Question

Assertion :Consider $I={\int }_{-\frac{\pi }{4}}^{\frac{\pi }{4}}\frac{dx}{1-\sin x}$ $=0$ Reason: ${\int }_{-a}^{a}f\left(x\right)dx=0$, wherever $f\left(x\right)$ is an odd function.

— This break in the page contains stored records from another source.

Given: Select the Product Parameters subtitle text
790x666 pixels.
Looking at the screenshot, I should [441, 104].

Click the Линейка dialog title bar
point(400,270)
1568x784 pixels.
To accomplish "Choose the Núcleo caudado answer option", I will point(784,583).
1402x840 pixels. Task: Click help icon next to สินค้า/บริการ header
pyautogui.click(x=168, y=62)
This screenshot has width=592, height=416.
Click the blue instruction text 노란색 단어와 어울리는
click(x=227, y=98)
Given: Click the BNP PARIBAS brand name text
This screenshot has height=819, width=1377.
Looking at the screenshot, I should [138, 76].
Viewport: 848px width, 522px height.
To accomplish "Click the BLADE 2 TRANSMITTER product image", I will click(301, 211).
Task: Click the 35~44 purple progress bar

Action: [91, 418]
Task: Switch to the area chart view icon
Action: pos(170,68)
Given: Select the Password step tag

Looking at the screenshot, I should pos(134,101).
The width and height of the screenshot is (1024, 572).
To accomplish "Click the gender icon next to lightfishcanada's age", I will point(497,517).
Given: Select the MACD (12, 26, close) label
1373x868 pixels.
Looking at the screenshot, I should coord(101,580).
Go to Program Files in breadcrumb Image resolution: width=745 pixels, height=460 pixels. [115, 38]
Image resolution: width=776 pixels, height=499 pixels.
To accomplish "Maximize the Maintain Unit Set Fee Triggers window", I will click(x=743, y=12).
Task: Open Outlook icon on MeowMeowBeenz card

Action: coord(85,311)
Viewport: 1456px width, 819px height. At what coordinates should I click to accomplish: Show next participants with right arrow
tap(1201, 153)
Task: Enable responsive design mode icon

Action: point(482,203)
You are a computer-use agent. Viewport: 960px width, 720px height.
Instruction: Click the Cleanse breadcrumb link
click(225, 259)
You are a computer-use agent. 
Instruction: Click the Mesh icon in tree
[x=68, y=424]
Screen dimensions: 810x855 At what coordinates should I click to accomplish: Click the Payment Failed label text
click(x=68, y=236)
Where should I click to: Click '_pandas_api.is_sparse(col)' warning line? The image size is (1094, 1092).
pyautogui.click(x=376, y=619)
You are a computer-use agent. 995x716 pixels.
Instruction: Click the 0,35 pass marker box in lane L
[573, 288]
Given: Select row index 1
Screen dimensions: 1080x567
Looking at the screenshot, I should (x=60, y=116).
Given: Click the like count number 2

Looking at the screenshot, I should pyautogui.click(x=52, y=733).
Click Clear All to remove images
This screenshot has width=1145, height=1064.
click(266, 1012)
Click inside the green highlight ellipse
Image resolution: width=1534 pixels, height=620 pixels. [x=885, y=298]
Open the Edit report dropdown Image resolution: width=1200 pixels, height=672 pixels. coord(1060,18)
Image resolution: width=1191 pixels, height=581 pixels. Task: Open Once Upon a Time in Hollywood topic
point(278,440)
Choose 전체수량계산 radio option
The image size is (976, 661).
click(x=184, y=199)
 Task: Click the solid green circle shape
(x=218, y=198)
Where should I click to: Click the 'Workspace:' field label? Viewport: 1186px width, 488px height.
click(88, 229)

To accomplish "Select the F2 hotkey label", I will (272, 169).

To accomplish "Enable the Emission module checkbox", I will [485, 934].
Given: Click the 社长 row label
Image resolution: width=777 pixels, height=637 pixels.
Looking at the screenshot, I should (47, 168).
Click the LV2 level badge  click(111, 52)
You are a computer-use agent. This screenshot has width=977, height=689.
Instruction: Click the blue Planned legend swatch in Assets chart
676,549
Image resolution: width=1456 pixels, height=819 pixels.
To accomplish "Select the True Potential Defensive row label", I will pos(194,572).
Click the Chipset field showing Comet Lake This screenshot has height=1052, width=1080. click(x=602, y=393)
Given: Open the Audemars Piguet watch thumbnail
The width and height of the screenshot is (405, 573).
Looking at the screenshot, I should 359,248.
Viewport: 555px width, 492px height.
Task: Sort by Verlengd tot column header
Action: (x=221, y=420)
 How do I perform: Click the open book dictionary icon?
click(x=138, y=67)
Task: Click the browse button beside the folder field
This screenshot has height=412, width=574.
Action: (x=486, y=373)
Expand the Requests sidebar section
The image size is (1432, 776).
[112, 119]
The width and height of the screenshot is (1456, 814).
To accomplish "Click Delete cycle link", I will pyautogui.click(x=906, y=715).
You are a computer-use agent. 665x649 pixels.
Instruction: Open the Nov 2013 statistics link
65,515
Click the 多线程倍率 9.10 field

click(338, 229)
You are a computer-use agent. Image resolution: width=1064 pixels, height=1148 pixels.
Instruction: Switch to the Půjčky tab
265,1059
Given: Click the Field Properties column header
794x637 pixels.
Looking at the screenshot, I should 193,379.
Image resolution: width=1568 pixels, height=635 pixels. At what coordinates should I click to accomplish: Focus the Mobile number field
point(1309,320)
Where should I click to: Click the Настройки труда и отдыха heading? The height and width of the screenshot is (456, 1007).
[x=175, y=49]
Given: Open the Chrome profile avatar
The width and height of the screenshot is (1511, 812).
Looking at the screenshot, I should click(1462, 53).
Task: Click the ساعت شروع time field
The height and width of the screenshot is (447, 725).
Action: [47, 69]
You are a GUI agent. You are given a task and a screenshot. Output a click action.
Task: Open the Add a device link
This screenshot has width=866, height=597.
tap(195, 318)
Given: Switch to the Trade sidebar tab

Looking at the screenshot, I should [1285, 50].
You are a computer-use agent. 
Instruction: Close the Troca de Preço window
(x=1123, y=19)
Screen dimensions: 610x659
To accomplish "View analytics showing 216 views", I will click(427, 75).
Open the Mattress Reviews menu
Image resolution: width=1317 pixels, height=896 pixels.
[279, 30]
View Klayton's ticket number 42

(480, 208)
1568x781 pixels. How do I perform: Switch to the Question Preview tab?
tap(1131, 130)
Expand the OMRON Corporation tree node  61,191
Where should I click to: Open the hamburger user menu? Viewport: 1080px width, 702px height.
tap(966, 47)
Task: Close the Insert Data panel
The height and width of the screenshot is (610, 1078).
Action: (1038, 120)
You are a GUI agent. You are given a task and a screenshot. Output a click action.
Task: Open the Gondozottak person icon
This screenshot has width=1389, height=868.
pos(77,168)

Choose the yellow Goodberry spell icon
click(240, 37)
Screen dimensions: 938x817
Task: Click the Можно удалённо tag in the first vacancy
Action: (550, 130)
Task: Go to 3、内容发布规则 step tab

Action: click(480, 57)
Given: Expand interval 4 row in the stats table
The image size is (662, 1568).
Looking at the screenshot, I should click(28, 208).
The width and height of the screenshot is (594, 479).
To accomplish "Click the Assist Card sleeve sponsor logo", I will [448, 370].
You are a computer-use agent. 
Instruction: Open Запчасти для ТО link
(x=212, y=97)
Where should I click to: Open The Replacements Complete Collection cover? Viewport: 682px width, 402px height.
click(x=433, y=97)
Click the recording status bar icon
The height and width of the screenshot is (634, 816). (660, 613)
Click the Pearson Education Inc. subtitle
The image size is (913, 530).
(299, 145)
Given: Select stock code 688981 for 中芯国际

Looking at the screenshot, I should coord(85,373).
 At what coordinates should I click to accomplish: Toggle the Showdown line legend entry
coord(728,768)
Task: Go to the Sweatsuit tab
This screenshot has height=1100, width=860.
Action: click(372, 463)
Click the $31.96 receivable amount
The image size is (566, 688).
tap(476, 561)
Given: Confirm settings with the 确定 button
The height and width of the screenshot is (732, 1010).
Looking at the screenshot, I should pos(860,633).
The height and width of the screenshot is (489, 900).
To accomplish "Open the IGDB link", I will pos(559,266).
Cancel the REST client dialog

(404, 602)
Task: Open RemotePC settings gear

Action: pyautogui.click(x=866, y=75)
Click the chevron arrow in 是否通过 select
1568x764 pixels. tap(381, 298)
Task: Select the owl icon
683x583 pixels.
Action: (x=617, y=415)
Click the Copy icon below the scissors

• A. Both Assertion and Reason are correct and Reason is the correct explanation for Assertion
• B. Both Assertion and Reason are correct but Reason is not the correct explanation for Assertion
• C. Assertion is correct but Reason is incorrect
• D. Assertion is not correct but Reason is correct

Answer 1

The correct option is D Assertion is not correct but Reason is correct

$I={\int }_{-\pi /4}^{\pi /4}\frac{dx}{1-\sin x}$
Here, $f\left(x\right)=\frac{1}{1-\sin x}$
f(x) is neither even nor odd.
Now, $I={\int }_{-\pi /4}^{\pi /4}\frac{dx}{1-\sin x}$
$={\int }_{-\pi /4}^{\pi /4}\frac{dx}{1-\frac{2\tan \left(x/2\right)}{1+{\tan }^2\left(x/2\right)}}$

$={\int }_{-\pi /4}^{\pi /4}\frac{{\sec }^2\left(x/2\right)dx}{1+{\tan }^2\left(x/2\right)-2\tan \left(x/2\right)}$

$I={\int }_{-\pi /4}^{\pi /4}\frac{{\sec }^2\left(x/2\right)dx}{{(\tan \left(x/2\right)-1)}^2}$

Put $\tan \left(x/2\right)=t$
$\Rightarrow se{c}^{2}x/2dx=2dt$

$I={\int }_{-\tan \pi /8}^{\tan \pi /8}\frac{2dt}{{(t-1)}^2}$

$I=-2{\left[\frac{1}{(t-1)}\right]}_{-\tan \pi /8}^{\tan \pi /8}$
$\Rightarrow I\ne 0$
Hence, assertion is not true.
Reason is correct statement